PROBLEM REQUIREMENTS: Only the lines from the opening of the material through the one containing "Insert a checkbox" should be reproduced, each exactly as it stands.

** TASK INPUT follows **

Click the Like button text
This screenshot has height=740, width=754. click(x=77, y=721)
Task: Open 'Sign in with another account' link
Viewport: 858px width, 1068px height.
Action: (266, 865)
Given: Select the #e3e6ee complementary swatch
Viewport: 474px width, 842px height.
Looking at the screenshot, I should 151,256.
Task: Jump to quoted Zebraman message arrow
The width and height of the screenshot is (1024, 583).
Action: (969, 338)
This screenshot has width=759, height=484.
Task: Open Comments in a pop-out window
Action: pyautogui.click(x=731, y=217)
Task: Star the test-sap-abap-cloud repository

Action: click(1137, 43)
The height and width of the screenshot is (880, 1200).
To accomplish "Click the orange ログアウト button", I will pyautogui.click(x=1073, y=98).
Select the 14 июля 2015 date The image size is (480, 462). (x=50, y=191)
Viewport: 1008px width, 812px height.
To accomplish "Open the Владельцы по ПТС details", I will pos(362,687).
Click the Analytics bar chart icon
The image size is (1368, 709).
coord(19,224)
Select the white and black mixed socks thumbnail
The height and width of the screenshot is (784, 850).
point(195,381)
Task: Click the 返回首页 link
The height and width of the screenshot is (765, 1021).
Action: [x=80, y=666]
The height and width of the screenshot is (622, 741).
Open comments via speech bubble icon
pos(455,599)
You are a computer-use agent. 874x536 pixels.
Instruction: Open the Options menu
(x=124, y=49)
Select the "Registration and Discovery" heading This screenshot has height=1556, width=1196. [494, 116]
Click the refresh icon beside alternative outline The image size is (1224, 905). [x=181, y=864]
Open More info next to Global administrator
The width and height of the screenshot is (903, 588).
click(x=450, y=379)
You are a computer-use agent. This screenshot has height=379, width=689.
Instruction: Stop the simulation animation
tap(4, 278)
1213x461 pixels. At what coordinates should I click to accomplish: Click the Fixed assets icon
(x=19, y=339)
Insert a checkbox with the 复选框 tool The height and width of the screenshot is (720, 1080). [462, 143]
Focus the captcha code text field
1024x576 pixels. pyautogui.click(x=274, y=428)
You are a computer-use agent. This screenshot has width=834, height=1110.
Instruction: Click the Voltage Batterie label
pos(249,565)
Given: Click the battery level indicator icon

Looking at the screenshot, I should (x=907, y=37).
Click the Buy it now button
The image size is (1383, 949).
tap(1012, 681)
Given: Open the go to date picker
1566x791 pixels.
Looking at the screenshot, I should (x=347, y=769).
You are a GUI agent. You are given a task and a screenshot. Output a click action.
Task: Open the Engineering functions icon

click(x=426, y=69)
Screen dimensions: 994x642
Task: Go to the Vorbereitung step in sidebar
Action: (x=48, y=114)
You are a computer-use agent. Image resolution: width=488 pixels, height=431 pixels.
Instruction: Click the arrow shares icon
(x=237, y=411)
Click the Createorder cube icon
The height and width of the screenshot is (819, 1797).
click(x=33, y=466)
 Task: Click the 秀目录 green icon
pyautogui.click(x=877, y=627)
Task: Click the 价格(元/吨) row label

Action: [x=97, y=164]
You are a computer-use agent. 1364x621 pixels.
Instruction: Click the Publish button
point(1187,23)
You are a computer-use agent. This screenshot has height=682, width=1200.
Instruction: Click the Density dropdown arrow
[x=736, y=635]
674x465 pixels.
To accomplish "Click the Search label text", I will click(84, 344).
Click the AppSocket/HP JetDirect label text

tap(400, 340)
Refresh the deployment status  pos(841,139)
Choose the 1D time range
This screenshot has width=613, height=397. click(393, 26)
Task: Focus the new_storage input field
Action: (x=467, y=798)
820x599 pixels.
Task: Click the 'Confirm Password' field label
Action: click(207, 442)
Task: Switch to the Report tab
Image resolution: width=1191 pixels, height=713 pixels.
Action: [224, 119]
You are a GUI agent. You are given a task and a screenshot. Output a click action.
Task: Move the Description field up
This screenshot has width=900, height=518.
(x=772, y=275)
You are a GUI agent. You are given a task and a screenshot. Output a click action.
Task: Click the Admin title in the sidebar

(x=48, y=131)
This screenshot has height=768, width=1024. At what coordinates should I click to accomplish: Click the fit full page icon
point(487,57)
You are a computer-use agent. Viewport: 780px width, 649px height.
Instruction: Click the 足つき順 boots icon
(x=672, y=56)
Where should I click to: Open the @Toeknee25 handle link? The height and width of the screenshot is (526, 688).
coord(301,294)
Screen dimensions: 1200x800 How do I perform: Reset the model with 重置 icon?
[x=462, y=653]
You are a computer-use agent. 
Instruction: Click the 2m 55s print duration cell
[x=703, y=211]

** End of TASK INPUT **

FINAL ANSWER:
Click the Like button text
This screenshot has height=740, width=754. click(x=77, y=721)
Task: Open 'Sign in with another account' link
Viewport: 858px width, 1068px height.
Action: (266, 865)
Given: Select the #e3e6ee complementary swatch
Viewport: 474px width, 842px height.
Looking at the screenshot, I should 151,256.
Task: Jump to quoted Zebraman message arrow
The width and height of the screenshot is (1024, 583).
Action: (969, 338)
This screenshot has width=759, height=484.
Task: Open Comments in a pop-out window
Action: pyautogui.click(x=731, y=217)
Task: Star the test-sap-abap-cloud repository

Action: click(1137, 43)
The height and width of the screenshot is (880, 1200).
To accomplish "Click the orange ログアウト button", I will pyautogui.click(x=1073, y=98).
Select the 14 июля 2015 date The image size is (480, 462). (x=50, y=191)
Viewport: 1008px width, 812px height.
To accomplish "Open the Владельцы по ПТС details", I will pos(362,687).
Click the Analytics bar chart icon
The image size is (1368, 709).
coord(19,224)
Select the white and black mixed socks thumbnail
The height and width of the screenshot is (784, 850).
point(195,381)
Task: Click the 返回首页 link
The height and width of the screenshot is (765, 1021).
Action: [x=80, y=666]
The height and width of the screenshot is (622, 741).
Open comments via speech bubble icon
pos(455,599)
You are a computer-use agent. 874x536 pixels.
Instruction: Open the Options menu
(x=124, y=49)
Select the "Registration and Discovery" heading This screenshot has height=1556, width=1196. [494, 116]
Click the refresh icon beside alternative outline The image size is (1224, 905). [x=181, y=864]
Open More info next to Global administrator
The width and height of the screenshot is (903, 588).
click(x=450, y=379)
You are a computer-use agent. This screenshot has height=379, width=689.
Instruction: Stop the simulation animation
tap(4, 278)
1213x461 pixels. At what coordinates should I click to accomplish: Click the Fixed assets icon
(x=19, y=339)
Insert a checkbox with the 复选框 tool The height and width of the screenshot is (720, 1080). [462, 143]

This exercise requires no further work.